Genome size and nucleotide skews as predictors of bacterial growth rate
Sahu, P.; Barik, S.; Ghosh, K.; Subramanian, H.
Show abstract
Bacterial growth rates are constrained by genome replication, yet the role of replication kinetics in bacterial growth rates remains incompletely understood. Here, we examine if genome size, replichore organization, and nucleotide compositional asymmetry are reasonable predictors of bacterial doubling times. In free-living bacteria, both genome size and the length of the longest replichore are found to correlate positively with doubling time, pointing to an influence of replication dynamics on bacterial growth rates. Moreover, fast-growing bacteria are shown to exhibit stronger nucleotide compositional skew. Incorporating skew into the model substantially improves predictive accuracy, suggesting that compositional asymmetry in genomes may facilitate replication fork progression and thereby enhance growth rates. Based on these observations, we speculate that nucleotide skew may play a potential adaptive role in bacterial genome replication. To assess whether the observed association between genome architecture and growth rate reflects an evolutionary signature or a mechanistic link, we reconstructed ancestral states and found that the model fits ancestral traits more strongly, with predictive strength (R2) decreasing progressively along the evolutionary tree as successive speciations occur. We speculate that this association has been stronger early in bacterial evolution and became subsequently screened as organisms diversified and increased in ecological and physiological complexity.

**Work order 1:**
According to the abstract on bacterial growth rates, which two genome features correlate positively with doubling time in free-living bacteria?
**Work order 2:**
List every author named in the abstract on bacterial growth rates.
The records aren't needed for any of this work.

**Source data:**
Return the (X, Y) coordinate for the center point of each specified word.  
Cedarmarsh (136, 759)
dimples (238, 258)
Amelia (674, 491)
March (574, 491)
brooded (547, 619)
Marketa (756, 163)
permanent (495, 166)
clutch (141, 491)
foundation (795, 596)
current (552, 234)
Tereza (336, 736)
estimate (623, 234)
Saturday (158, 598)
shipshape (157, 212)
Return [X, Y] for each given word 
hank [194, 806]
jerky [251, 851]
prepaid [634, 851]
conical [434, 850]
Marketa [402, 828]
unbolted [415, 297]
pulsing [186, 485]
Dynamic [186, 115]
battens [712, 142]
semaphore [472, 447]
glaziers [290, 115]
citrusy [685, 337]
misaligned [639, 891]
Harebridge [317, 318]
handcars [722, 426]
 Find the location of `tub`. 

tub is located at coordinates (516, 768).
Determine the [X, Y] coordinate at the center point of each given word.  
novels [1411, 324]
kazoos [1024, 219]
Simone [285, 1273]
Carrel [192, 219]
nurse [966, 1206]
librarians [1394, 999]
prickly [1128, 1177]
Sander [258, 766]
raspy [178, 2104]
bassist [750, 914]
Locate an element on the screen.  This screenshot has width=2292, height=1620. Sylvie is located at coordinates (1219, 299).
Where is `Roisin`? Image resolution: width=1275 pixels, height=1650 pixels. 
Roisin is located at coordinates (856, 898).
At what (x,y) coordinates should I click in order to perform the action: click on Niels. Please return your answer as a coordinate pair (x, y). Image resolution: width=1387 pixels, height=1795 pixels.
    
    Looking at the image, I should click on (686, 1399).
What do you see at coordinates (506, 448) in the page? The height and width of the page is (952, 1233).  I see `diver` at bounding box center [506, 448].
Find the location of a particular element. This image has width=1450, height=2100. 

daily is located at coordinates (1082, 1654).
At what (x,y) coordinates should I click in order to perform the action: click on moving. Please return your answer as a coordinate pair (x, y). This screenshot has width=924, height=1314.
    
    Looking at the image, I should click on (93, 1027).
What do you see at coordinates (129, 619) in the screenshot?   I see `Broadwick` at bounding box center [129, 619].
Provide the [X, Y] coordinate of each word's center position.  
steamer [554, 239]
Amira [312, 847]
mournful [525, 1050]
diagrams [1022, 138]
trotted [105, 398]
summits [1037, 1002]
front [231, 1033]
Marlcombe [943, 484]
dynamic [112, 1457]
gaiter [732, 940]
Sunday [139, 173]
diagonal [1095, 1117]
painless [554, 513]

**Your response 1:**
Genome size and the length of the longest replichore.

**Your response 2:**
Sahu, P.; Barik, S.; Ghosh, K.; Subramanian, H.